Apakah ini dua peristiwa yang berdiri sendiri, atau potongan dari satu cerita yang sama?
Analisa yang lebih dingin muncul dari akun Facebook, BA. Ia menilai Sangiang Api bisa saja hanya menjadi panggung alibi, latar yang relatif aman agar peristiwa terlihat sebagai salah sasaran biasa, cukup berhenti pada relasi antara penembak dan korban. Namun jika Pulau Komodo ikut diseret ke dalam cerita, maka konsekuensinya akan berubah drastis.
Pasal berlapis. Lebih banyak tersangka. Lebih banyak penangkapan. Dan mungkin, lebih banyak nama yang tak ingin terdengar.
Meskipun semua pendapat di atas hanya berupa dugaan dan analisa publik, derasnya spekulasi dan detail yang saling mengait memaksa kita menengok ulang apa yang selama ini kita bersama pahami sebagai Tragedi Sangiang Api. Benarkah Sangiang tidak menghukum? Dan justru hukuman Komodo yang dikambinghitamkan ke Sangiang Api?
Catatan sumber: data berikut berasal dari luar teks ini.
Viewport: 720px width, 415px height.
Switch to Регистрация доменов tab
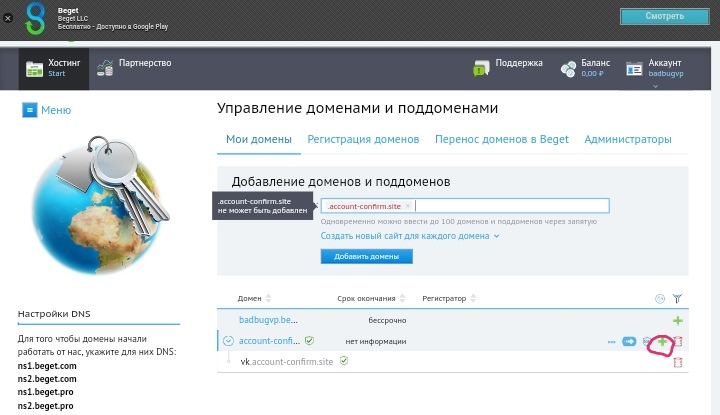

Belum ada satu pun dari opini ini yang terbukti sebagai fakta, dan proses penyidikan sedang berlangsung. Namun satu hal yang tampak jelas: Tragedi Sangiang lebih dari sekadar kisah orang hilang, atau pergulatan pemburu dengan kambing gunung yang berujung salah tembak.
Catatan:
Tulisan ini merangkum narasi dan spekulasi yang beredar di ruang publik, bukan kesimp**an redaksi kami maupun hasil penyelidikan resmi.